You know what's really strange? Last year I had an abortive attempt to write a novel I had always planned on coming back to later. Now, thanks to Mr. McCarthy, I don't have to, because "The Road," with minor differences, is exactly the story I was writing a year ago.
My version was with two brothers instead of a father and son, and it was slightly less bleak and less literature-y and more comic book-y (what drove the plot was the massacre of their commune by bandits and the older brother's obsession with getting revenge). While I am perturbed that now I have no reason to finish my magnum opus, I am about 100 pages into "The Road" and I have to say that unless it takes a major turn for the suck, it is hands-down the best novel I've read released this year (which granted, isn't many, as I prefer older fare).
It's a post-apocalyptic novel unlike what the subgenre is used to. A father and son have to travel south for the winter in a burned, ruined America (specifically, the landmarks used point to the Kentucky-Tennessee-Georgia region; they hint it was nuclear war in flashback though it's never explicitly stated) where entire cities lie in ruins, crops rot in fields, it snows ash and roving bands of slavers and cannibals make survival difficult for everyone.

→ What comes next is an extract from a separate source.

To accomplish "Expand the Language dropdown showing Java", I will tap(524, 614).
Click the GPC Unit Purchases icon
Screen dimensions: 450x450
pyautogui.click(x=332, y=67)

If you thought "Blood Meridian" was stark, after reading half of "The Road" it seems like the earlier work was a warm-up. This has got to be one of the most unrelentingly dark and bleak works of fiction ever conjured. Yet, at the same time, there's a kind of grace to it, and the love between father and son is quite touching.
I'm going to finish in the next day or two. Has anyone else heard of this or picked it up?